Task details |
How many lines of the data include the string "width"? State that number alone.

___ Input data

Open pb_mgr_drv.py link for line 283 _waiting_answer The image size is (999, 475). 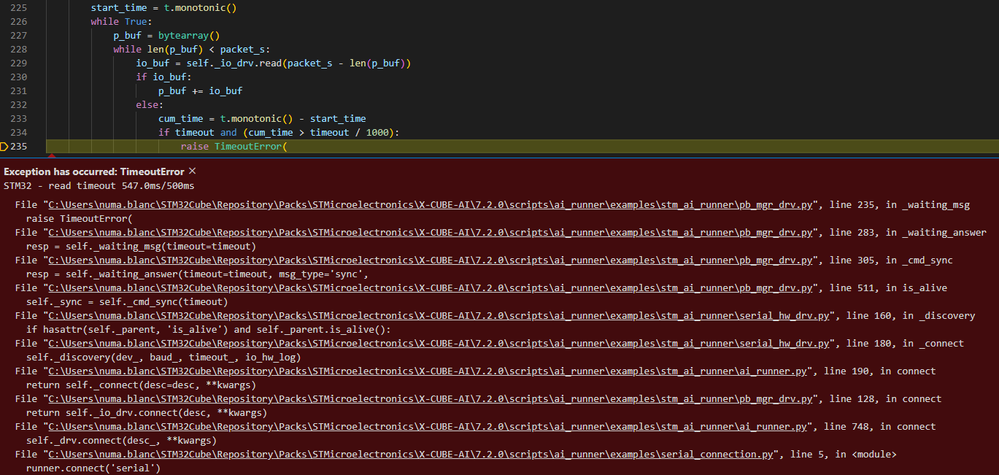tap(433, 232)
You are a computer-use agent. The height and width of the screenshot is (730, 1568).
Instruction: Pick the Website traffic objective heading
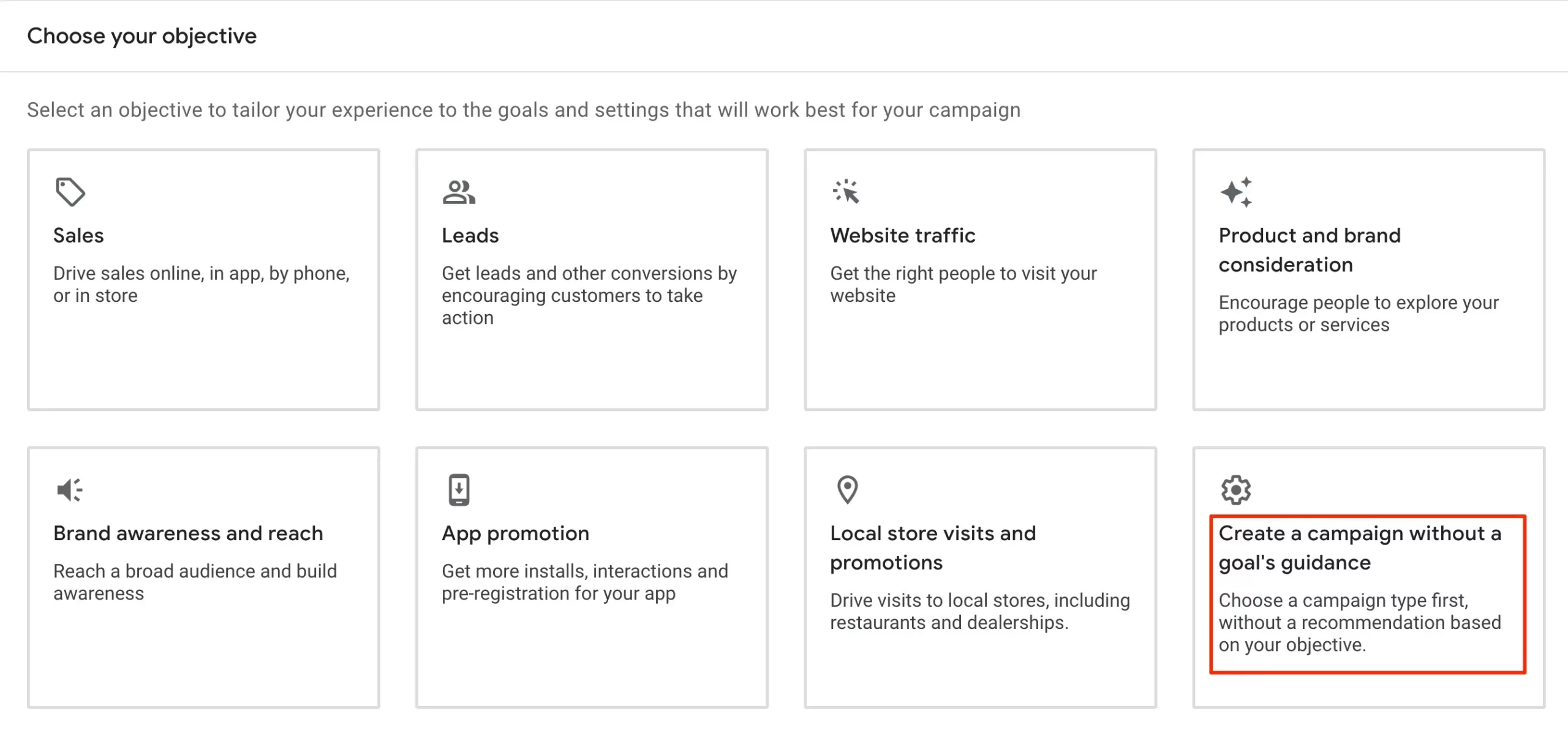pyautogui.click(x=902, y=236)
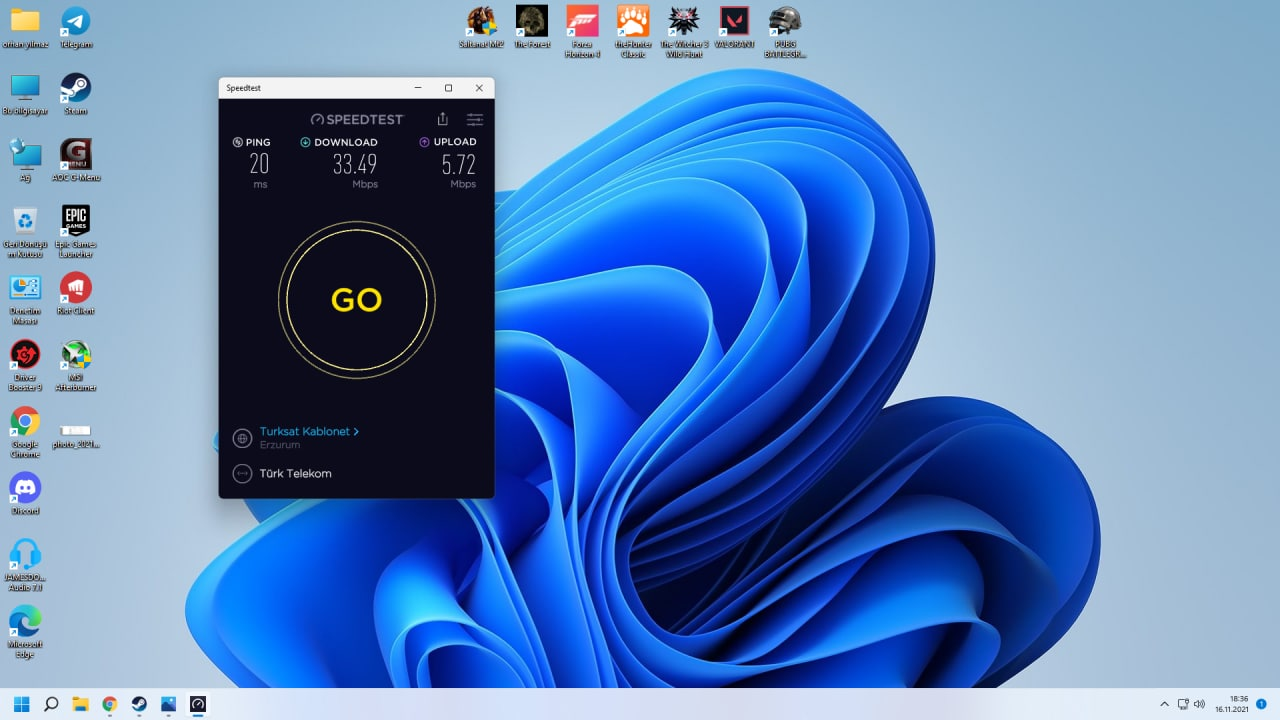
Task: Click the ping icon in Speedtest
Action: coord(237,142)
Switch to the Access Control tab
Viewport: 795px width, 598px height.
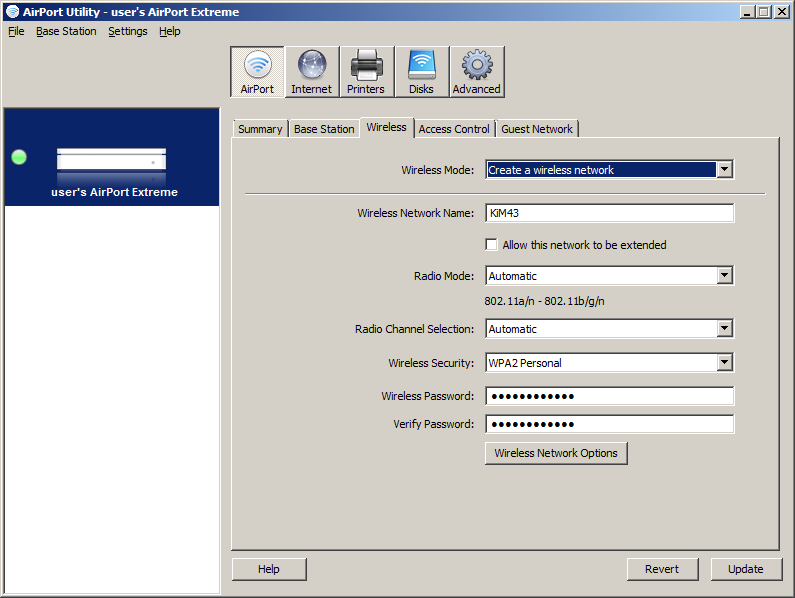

______

Task response |
2